La Cour de Justice de l'Union Européenne (CJUE) a jugé mardi qu'il
était interdit à un ayant droit de s'opposer à la revente d'un logiciel
téléchargeable. Lorsqu'un logiciel a été vendu, y compris par
téléchargement, son acquéreur est libre de le revendre. Une décision qui
devrait s'appliquer à tous types de contenus, au moins en théorie.
La Cour de Justice de l'Union Européenne (CJUE) a rendu ce mardi 3
juillet un arrêt très important concernant l'épuisement du droit
exclusif de distribution des titulaires de droits d'auteur, dont les
ramifications restent encore à étudier. Intervenant dans une affaire qui
opposait Oracle à la société UsedSoft, les magistrats européens ont
jugé que les éditeurs de logiciels n'avaient pas le droit d'interdire à
un client de revendre d'occasion le logiciel qu'il avait acheté, quand
bien même ce logiciel serait distribué par téléchargement plutôt qu'en
version boîte.
"Lorsque le titulaire du droit d'auteur met à la disposition de son
client une copie - qu'elle soit matérielle ou immatérielle - et conclut
en même temps, contre paiement d'un prix, un contrat de licence
accordant au client le droit d'utiliser cette copie pour une durée
illimitée, ce titulaire vend cette copie au client et épuise ainsi
son droit exclusif de distribution", résument (.pdf) les services de la CJUE. "En
effet, une telle transaction implique le transfert du droit de
propriété de cette copie. Dès lors, même si le contrat de licence
interdit une cession ultérieure, le titulaire du droit ne peut plus
s'opposer à la revente de cette copie". Et il ne peut pas non plus retirer au second acheteur le bénéfice des mises à jour.

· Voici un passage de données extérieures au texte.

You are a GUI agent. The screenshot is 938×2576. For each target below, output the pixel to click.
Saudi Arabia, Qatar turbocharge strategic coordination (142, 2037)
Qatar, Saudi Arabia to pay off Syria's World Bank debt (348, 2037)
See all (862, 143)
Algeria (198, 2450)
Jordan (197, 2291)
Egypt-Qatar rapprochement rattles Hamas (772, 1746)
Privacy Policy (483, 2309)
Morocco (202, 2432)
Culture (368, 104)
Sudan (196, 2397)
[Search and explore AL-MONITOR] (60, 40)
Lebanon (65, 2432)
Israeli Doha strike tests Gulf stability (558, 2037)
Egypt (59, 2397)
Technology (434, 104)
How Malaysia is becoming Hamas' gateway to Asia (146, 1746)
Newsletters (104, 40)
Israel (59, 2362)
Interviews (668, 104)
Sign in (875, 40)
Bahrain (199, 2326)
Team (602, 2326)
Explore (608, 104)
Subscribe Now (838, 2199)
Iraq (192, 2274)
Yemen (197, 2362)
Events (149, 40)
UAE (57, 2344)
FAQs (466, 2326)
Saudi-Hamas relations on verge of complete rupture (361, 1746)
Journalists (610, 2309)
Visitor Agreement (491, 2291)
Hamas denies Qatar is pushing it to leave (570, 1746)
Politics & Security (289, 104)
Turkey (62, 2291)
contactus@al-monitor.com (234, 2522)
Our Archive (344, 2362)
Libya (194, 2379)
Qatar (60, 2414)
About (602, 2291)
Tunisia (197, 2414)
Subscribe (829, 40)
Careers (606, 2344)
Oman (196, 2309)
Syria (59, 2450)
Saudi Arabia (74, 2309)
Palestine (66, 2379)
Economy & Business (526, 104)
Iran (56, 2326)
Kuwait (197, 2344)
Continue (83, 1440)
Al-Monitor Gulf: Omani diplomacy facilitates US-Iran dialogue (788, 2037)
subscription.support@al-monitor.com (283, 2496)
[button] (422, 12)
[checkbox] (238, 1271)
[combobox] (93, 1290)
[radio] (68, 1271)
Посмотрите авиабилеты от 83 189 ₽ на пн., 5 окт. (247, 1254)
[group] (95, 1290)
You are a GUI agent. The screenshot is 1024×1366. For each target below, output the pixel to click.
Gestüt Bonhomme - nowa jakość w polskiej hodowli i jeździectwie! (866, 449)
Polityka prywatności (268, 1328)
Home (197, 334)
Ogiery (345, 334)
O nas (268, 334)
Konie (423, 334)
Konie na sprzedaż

La Cour va même plus loin, en s'opposant sur le fond aux éditeurs qui cherchent à contrôler le marché d'occasion pour "exiger,
à l'occasion de chaque revente, une nouvelle rémunération alors que la
première vente de la copie concernée aurait déjà permis audit titulaire
d'obtenir une rémunération appropriée". C'est une façon très
courtoise de dire qu'en matière de droits d'auteur, il ne faut pas
demander le beurre, l'argent du beurre et ce que vous savez de la
crémière.
L'acquéreur a le droit de télécharger une copie
Enfin, l'arrêt précise que le vendeur d'un logiciel d'occasion doit nécessairement "rendre inutilisable la copie téléchargée sur son propre ordinateur",
au risque sinon de violer le droit exclusif de reproduction. Cependant,
la Cour précise que l'acquéreur peut télécharger la copie du logiciel
qu'il a acheté d'occasion. "De telles reproductions ne peuvent pas être interdites par contrat", indiquent les juges, qui estiment qu'il s'agit d'une "reproduction nécessaire" pour permettre à l'acquéreur d'utiliser le logiciel.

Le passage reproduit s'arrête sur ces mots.